One measure of efficiency is the ratio of total power used by the data centre divided by the power used by IT equipment. This energy efficiency ratio (EER) highlights how much power is used by air conditioning systems and losses in electrical systems.
It can vary from 1.5 to more than three, meaning the total power consumption of the data centre (and therefore CO2 emitted) is between 1.5 and three times that used by the IT equipment.
Well-designed data centres tend to run in the range of 1.5 to two, depending on the design specification and levels of redundancy in critical infrastructure.
Just by relocating IT equipment from a data centre with an EER of three to one with an EER of 1.5 effectively halves CO2 emissions.
Most third-party data centres use a billing mechanism that has a variable rate depending on power consumption.
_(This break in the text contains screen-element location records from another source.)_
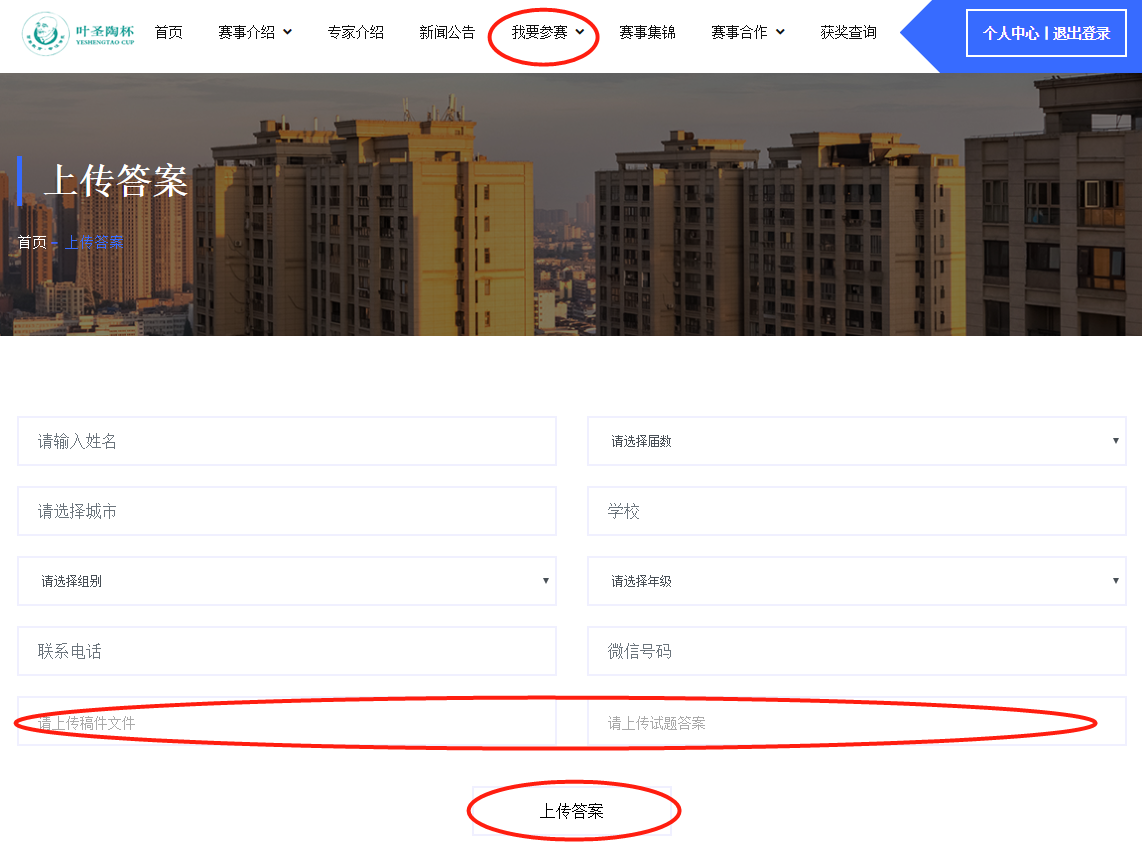Image resolution: width=1142 pixels, height=852 pixels.
Task: Open the 请选择届数 dropdown
Action: click(856, 441)
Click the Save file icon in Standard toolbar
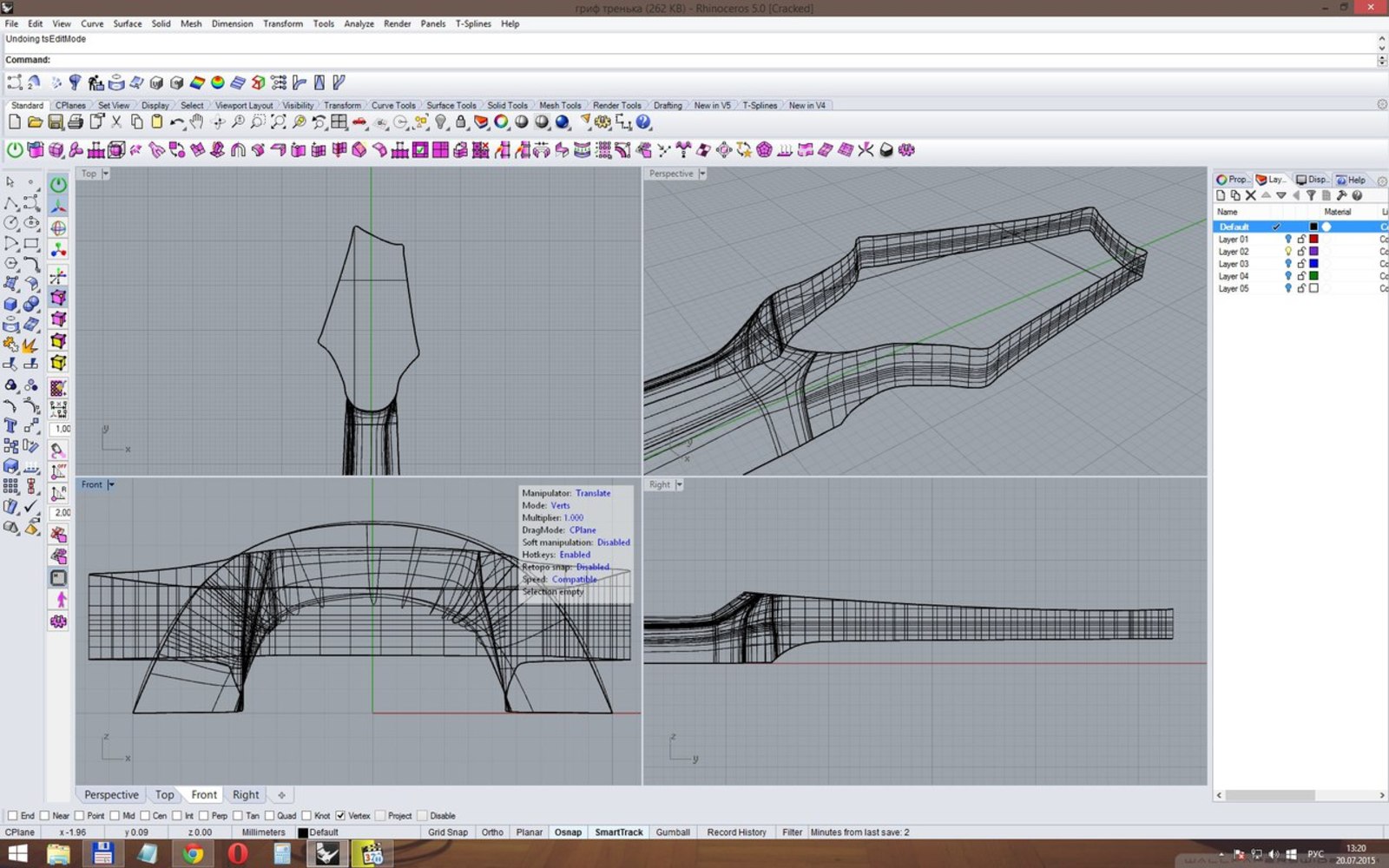 [x=55, y=122]
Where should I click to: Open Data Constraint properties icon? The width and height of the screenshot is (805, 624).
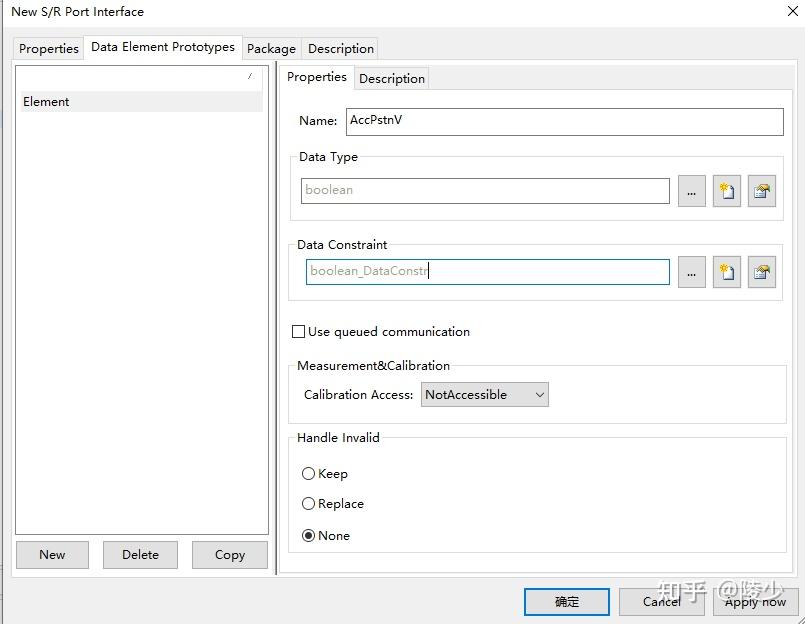pos(762,271)
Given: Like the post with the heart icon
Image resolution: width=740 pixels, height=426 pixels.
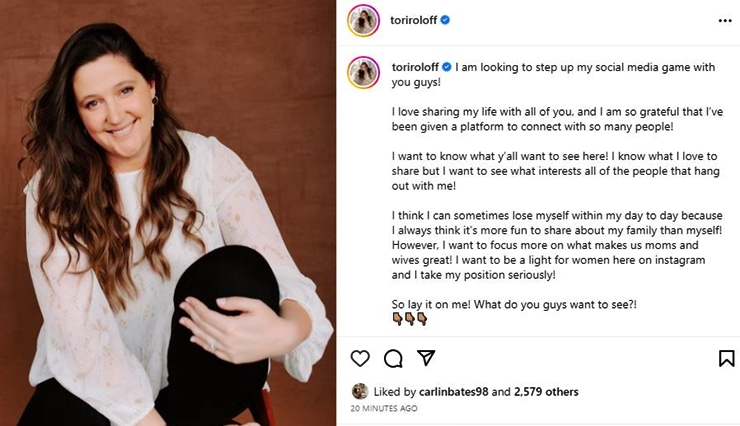Looking at the screenshot, I should 360,358.
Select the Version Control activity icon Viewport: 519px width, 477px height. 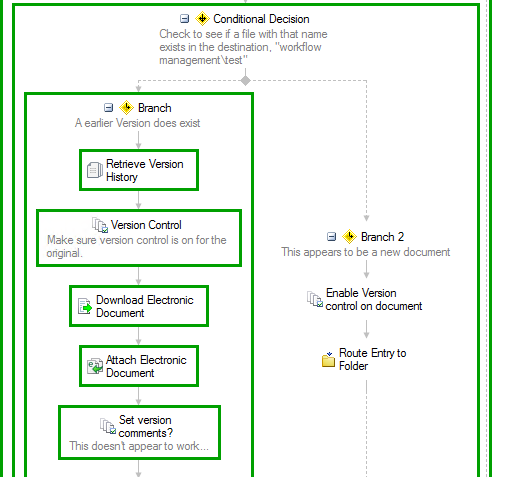pyautogui.click(x=100, y=225)
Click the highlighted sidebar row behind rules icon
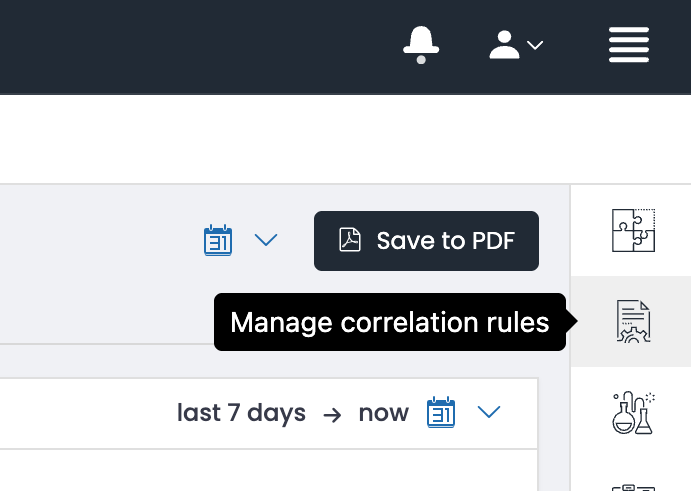 [x=631, y=321]
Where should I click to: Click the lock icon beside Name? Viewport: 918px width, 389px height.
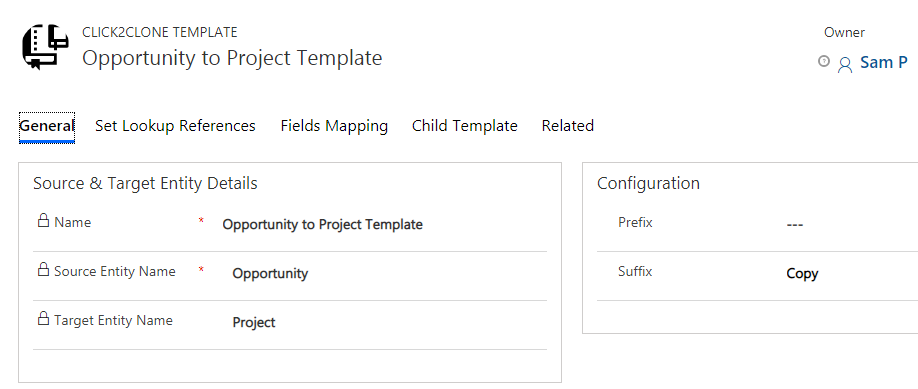(43, 221)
Some even provide real-time statistics of power consumption at a per-rack level.
Customers of these data centres see an easily identifiable cost for running their IT infrastructure rather than having it hidden in their own office costs.
Moreover, they can easily identify a cost saving if they switch to more efficient hardware or implement virtualisation of their server infrastructure.
As an industry we need to be focused on lowering CO2 emissions based on the useful work carried out by IT equipment. Rationalisation of hardware, more efficient hardware and virtualisation will all play a part in these reductions, as will more efficient data centres.
We must be wary of demonising data centres as a source of CO2 emissions, and instead look at the opportunities available to us by locating equipment in modern, purpose-built, efficient facilities. It is not how much power a data centre uses, but how much it saves.